She graduated as a registered nurse at the Grace Hospital and worked there from 1955 until her retirement in 1993. She married Henry William Grant Fairley, a Windsor police officer, on June 25, 1955.

==Career==
===Nursing===
Fairley worked as a registered nurse in her 38 years of nursing career at the Grace Hospital in Windsor, Ontario, Canada from 1955 to 1993. Grace Hospital was founded as a general hospital in 1920. It was closed in 1996 and merged with Hotel-Dieu Hospital. She was noted by her colleagues for her ongoing support for nurses. She was said to be "the heart and soul of nursing in Windsor." She served as a head nurse for various departments in Grace hospital and acted as mentor to student nurses from St. Clair College and The University of Windsor nursing programmes, and was vocal about the workplace issues such as salary and benefits she knew nurses deserved. She was a founding member of the Ontario Nurses Association October 13, 1973.

────────────────────────────────────────

» STUDY QUESTIONS
**a)** Return, word for word, the part of the passage on Fairley's nursing career from "She graduated as" up to and including "June 25, 1955.".
**b)** Resume the passage on Fairley's nursing career, picking up after its last sentence.

» RECORDED DATA
────────────────────────────────────────

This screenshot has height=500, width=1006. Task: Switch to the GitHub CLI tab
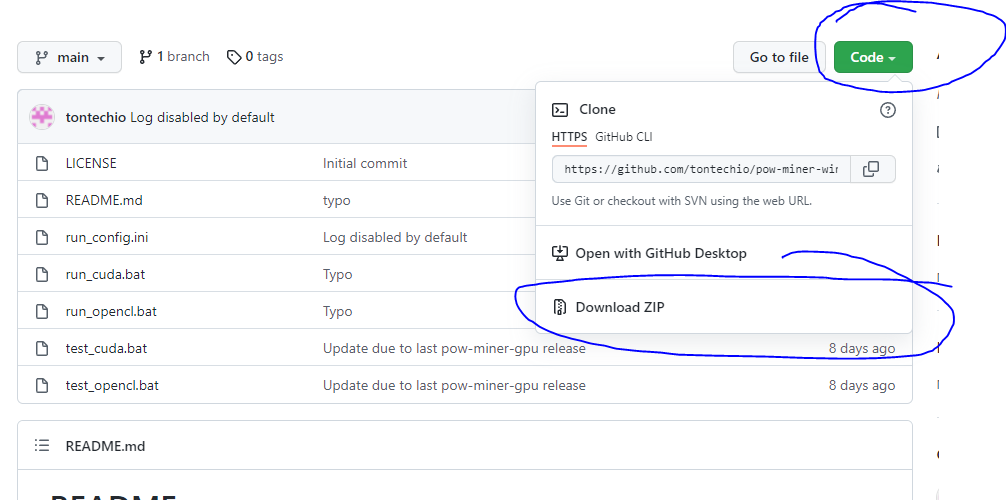tap(624, 136)
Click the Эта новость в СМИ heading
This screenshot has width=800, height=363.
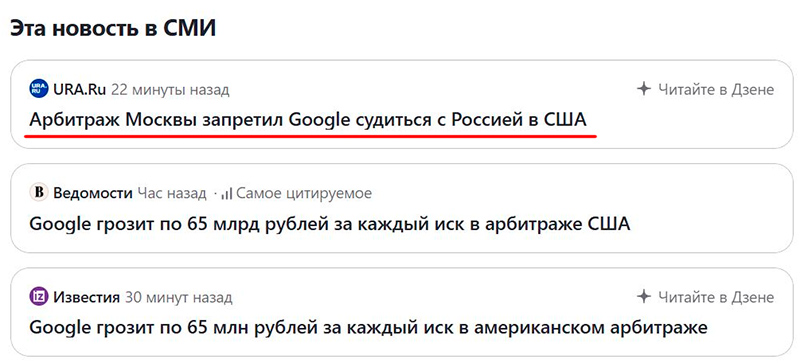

────────────────────────────────────────

» ANSWERS FOR THIS EXERCISE
**a)**
She graduated as a registered nurse at the Grace Hospital and worked there from 1955 until her retirement in 1993. She married Henry William Grant Fairley, a Windsor police officer, on June 25, 1955.

**b)**
In October 1975, Bernice Hicks became the President and Fairley was elected as the Ontario Nurses Association President-elect. In November 1976, Fairley became president of the Ontario Nurses Association. In January 1977, the Ontario Nurses Association and the Ontario Hospital Association agree that "province-wide bargaining is desirable." During her presidency, the pivotal declaration on the importance of nurses in patient care is released. The ONA Health Review is entitled "Let Us Take Care" and achieves widespread and positive media coverage for nurses in the profession. 120,000 copies are distributed in the first-printing. "The public and media respond with calls with more money for mental health programs, a halt to the decline in health care and an end to abuse in hospitals." Nursing gains a positive reputation in the public. Her term is ended in November 1977 and she was replaced by the next Ontario Nurses Association President Sharon Thompson. Fairley also served as a member of the Board of Directors of the Registered Nurses' Association of Ontario. She served from 1984 to 1986 as the RNAO member-at-large for socio-economic welfare. She also championed "Project Turnabout", a support group to help nurses struggling with drug and/or alcohol addictions.

==Recognition==
Following her death in 2007, an award for nurses was named after her, the Lois A. Fairley Nurse of the Year Community Service Award. The award was given to nurses in Windsor and Essex area in recognition for the care and compassion to patients, and contributions to the field of nursing. The award is given by the Windsor – Essex Chapter of the Registered Nurses' Association of Ontario.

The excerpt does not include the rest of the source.